Un cavernícola pintaba un antílope, regocijándose bajo la estalactita de una cueva. Como veía que nadie aplaudía, fue a buscar un camarada. Vino un camarada, vio la rustica pintura del antílope e inmediatamente se le antojó una piernita a las brasas. El orgulloso cavernícola miró a su reducido público con ganas de un elogio, pero el camarada empezó a balancear su mano en forma de capullo (ver: lenguaje corporal argentino) en la primera expresión de “que carajos es esto”. En un solo momento de la historia de la humanidad nació el primer artista, la primera publicidad y el primer critico envidioso.
Un cavernícola con tufos surrealistas empezó el arte. La cultura vino muchísimo después. Remontarse a aquel instante en el que nuestro primer antepasado, con un lenguaje reducido a gruñidos, se maravilló de un cielo pintado de anaranjado y pensó por dentro, “¡qué hermoso atardecer!”, es remontarse al principio de la mismísima civilización. Lo hermoso tuvo un primer día. La cultura vino después, cuando además del lenguaje, el ser humano perfeccionó el arte de los símbolos. Con cada avance en la gramática y tecnología de la tinta-papel-papiro, vino la petulancia de aquellos que se consideran dueños del buen gusto; anacoretas protectores de lo bello, parásitos que viven de la legítima expresión de la cultura, arropados en pieles robadas de la tradición.
Mozart posiblemente fue víctima de los críticos del arte, fortuna compartida por Schubert, Wagner y George Michael. Cuando el dominicano Juan Luis Guerra se graduó de Berkeley College Of Music, para luego fusionar el jazz con sonidos caribeños, los puristas del acerbo caribeño catalogaron su música de “aberración a los cánones del merengue” establecidos, entre otros, por el maestro Rafael Solano (googléenlo). Lo que era antes música cuasi-satánica (Beatles) hoy es música adorada universalmente. Los Rolling Stones, chicos malos de antaño, hoy apaciguan a doñas malhumoradas que se relajan en lujosos autos con una versión Bossa Nova de “Satisfaction” (que de todas mangueras “they can´t get, no”).

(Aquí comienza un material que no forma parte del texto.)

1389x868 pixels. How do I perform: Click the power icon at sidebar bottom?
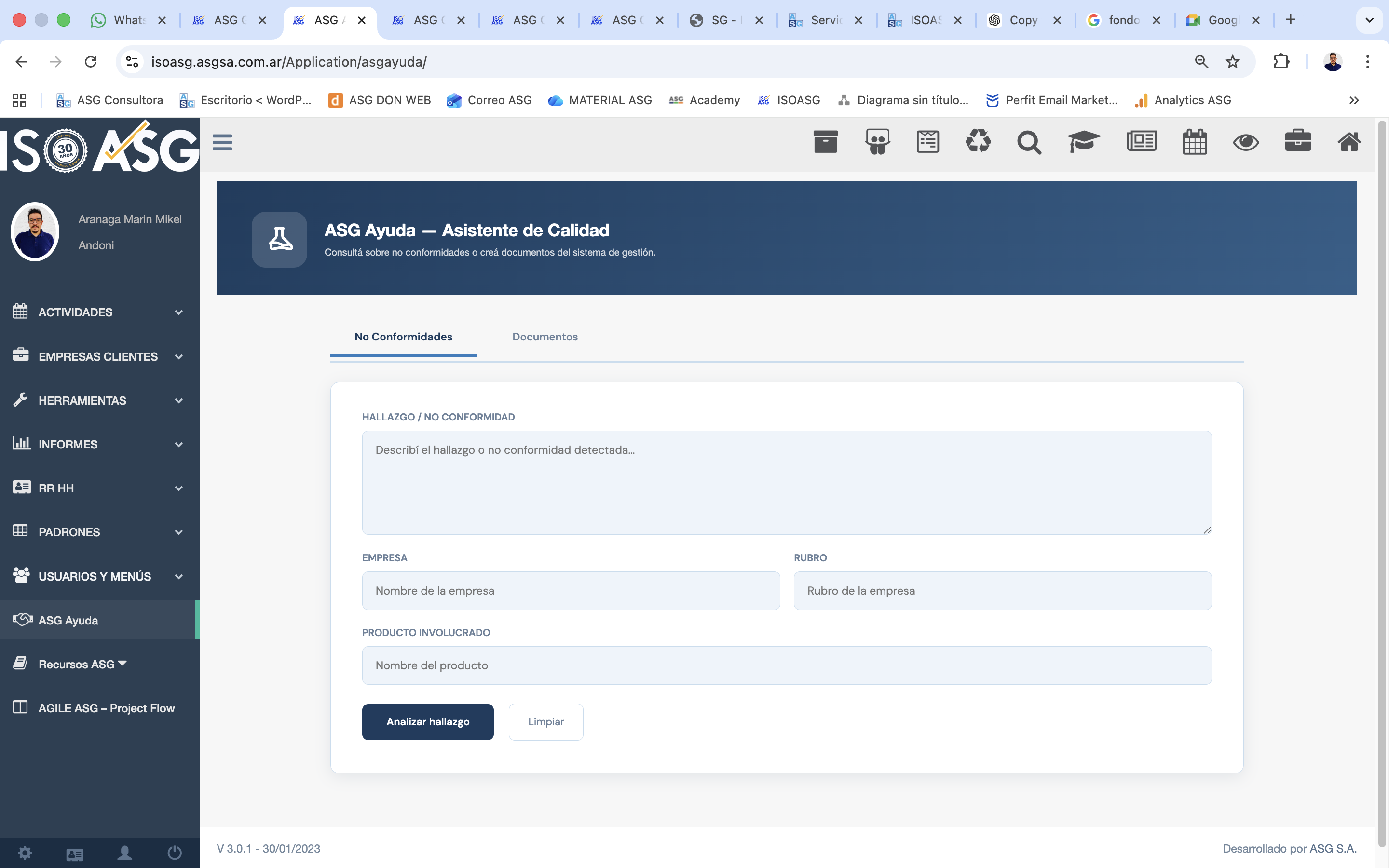(175, 853)
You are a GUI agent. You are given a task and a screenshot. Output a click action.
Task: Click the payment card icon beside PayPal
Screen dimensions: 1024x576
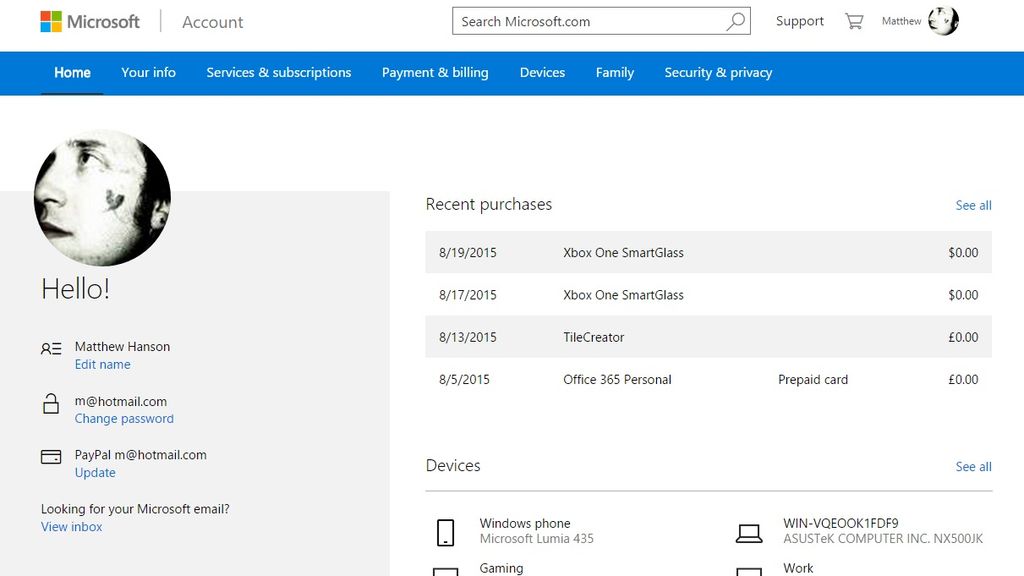click(x=51, y=456)
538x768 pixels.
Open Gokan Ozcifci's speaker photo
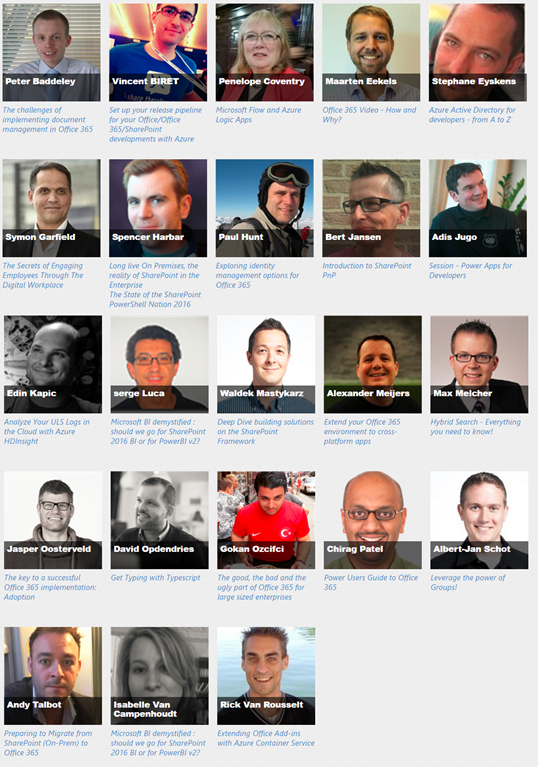pyautogui.click(x=266, y=520)
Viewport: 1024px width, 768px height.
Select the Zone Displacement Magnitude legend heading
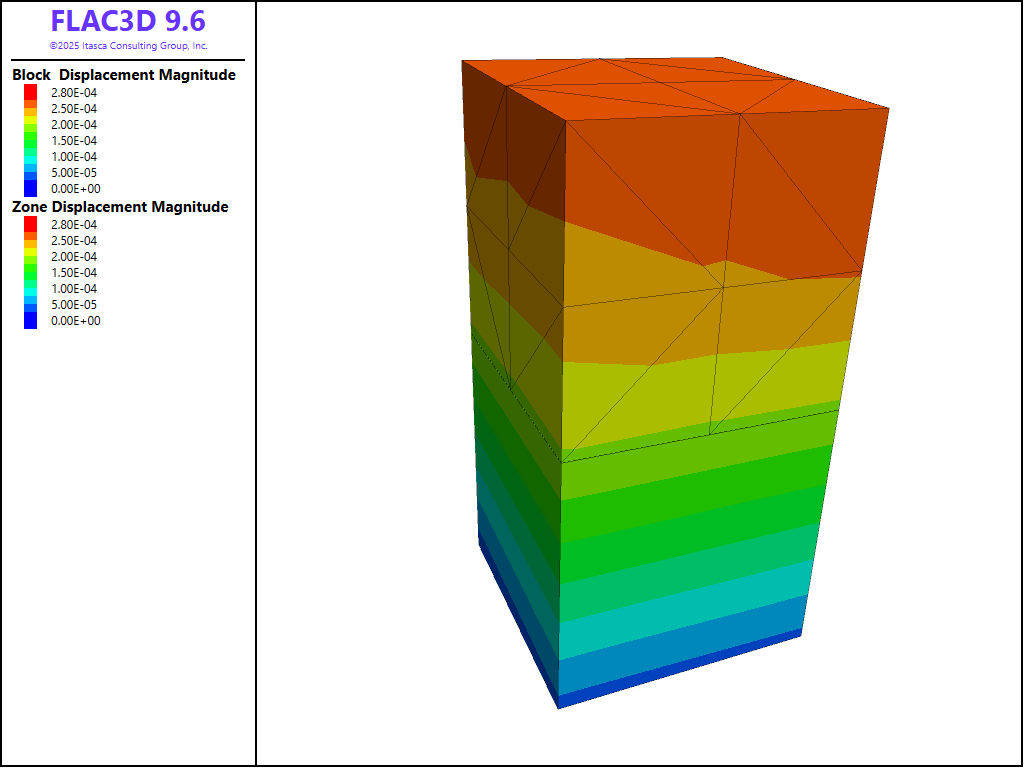point(120,207)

Con la excepción de Juan Luís Guerra, devoto entregado a su religión, la mayoría de artistas no son ajenos a una noche de copas, una noche loca (María Conchita Alonso). Desde que aquel otro “primer humano” que por primera vez sintió en su paladar un nuevo saborcito – y en su cabecita primitiva un ligero chispoteo después de beber un jugo de uva fermentado - la cultura de la humanidad empezó su larga relación simbiótica con aquello que vulgarmente se conoce como “joda”.
Relacionar el consumo del vino con la construcción de la cultura seguramente le dará a los puristas ganas de gritar, “¡herejía!” Al igual que aquel primer camarada en una cueva rupestre, incapaz de entender una nueva expresión del espíritu humano, los cancerberos de la tradición prefieren satanizar a los bohemios, tildándolos de “espíritus torturados”. Como su costumbre es preservar y mercadear el arte, a la vez de criticar a los demás, no entienden el misterio del proceso de crear, mucho menos cuando ese proceso tiene un componente de “joda”.

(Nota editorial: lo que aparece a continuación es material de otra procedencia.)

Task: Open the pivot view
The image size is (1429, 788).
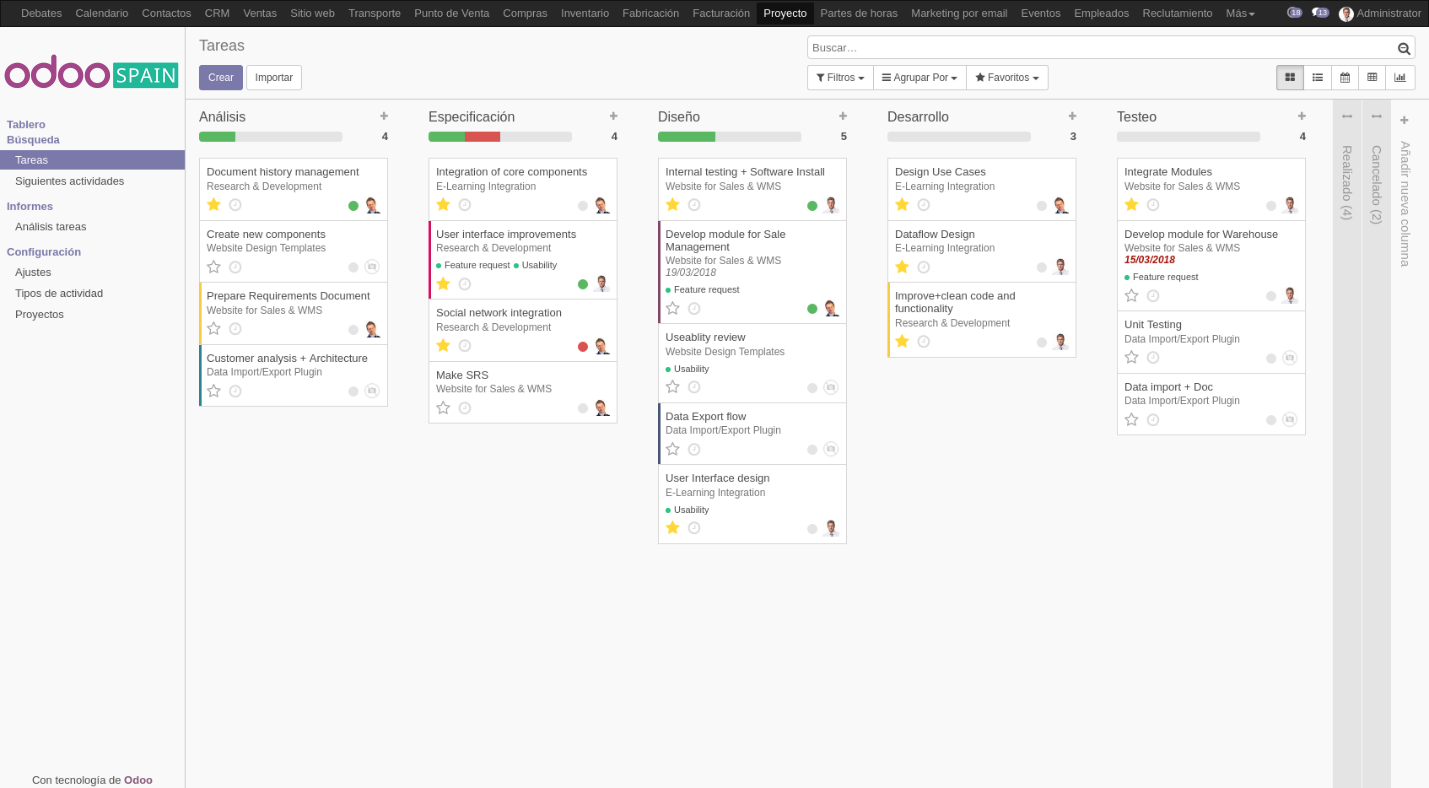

Los artistas, humildes y mal pagados artesanos de la cultura, son seres incomprendidos. Su “joda”, al igual que la de humanos que son creativos en diversas actividades manuales, estéticas, sociales e intelectuales, no debe confundirse con la joda de malos borrachos que - en la caverna de su cavernícola cabeza - dibujan con palabras puras güevadas. No toda joda forja cultura, pero sin una ocasional “joda” sufre la creatividad, sufre la tertulia y – en la construcción de la cultura - sufre la maldita honestidad.